Ulzana’s Raid
Blu-ray fans are now well aware that many great movies unavailable in the U.S., can be easily found in Europe. One of the best westerns of the ’70s is this jarringly realistic cavalry vs. Apaches drama from Robert Aldrich and Burt Lancaster, which used the ‘R’ rating to show savage details that Hollywood had once avoided. In this case it works — the genuinely scary movie is also a serious meditation on violent America.
Ulzana’s Raid
(Keine Gnade für Ulzana)
All-region Blu-ray + PAL DVD
Explosive Media
1972 / Color / 1:85 widescreen / 103 min. / Street Date November 9, 2017 / available through the Amazon Germany website / EUR 17,99
Starring: Burt Lancaster, Richard Jaeckel, Bruce Davison, Jorge Luke, Joaquín Martínez, Lloyd Bochner, Karl Swenson, Douglass Watson, Dran Hamilton, Gladys Holland, Aimee Eccles, Tony Epper, Nick Cravat, Richard Farnsworth, Dean Smith.
Cinematography: Joseph Biroc
Film Editor: Michael Luciano
Original Music: Frank De Vol
Written by Alan Sharp
Produced by Carter DeHaven
Directed by Robert Aldrich
As soon as some critic related the bloodletting in Sam Peckinpah’s The Wild Bunch to the politics of Vietnam, makers of westerns tried to push the boundaries of screen violence further – outright carnage became not something to carefully avoid, but a ‘production value.’ Several westerns took a dive into truly rotten taste: Soldier Blue all but advertised that it was about Vietnam, and gleefully showed Yankee cavalrymen mutilating Indian women in gory close-up.

**Recorded data**
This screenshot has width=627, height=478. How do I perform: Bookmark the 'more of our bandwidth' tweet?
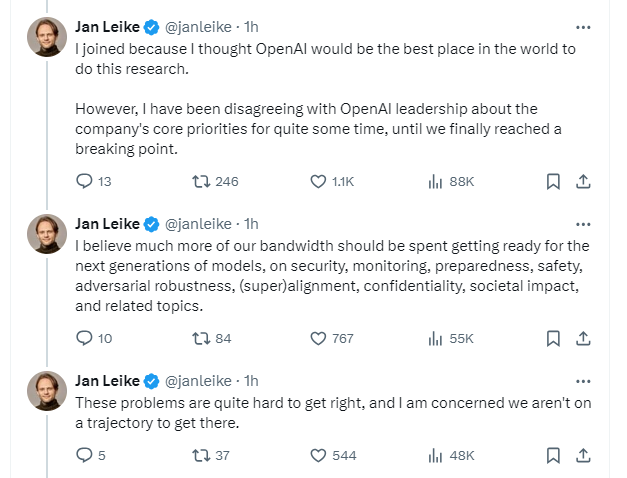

**Action item A**
Answer these questions about the Ulzana's Raid review, one line each:
(i) Who wrote the film?
(ii) What running time is listed?
(iii) Which western all but advertised that it was about Vietnam?
**Action item B**
Extend the Ulzana's Raid review with a few more sentences, starting right after its last one.

**Answer area A**
(i) Alan Sharp
(ii) 103 minutes
(iii) Soldier Blue

**Answer area B**
Robert Aldrich had helped to kick off the flood of violence with his The Dirty Dozen. Several years later he returned to revisionist action genre pieces with Too Late the Hero, The Grissom Gang and eventually Emperor of the North. Although Aldrich had mixed feelings about it, his best picture of this period is Ulzana’s Raid, a for-its-time almost intolerably brutal western that dares to call an Apache an Apache, so to speak. Rather than telling us about savage atrocities, the show’s complex storyline forces us to experience them. When was the last time a western was genuinely scary? This is one picture that, when we walked back to our cars, we didn’t take the dark alley short cut.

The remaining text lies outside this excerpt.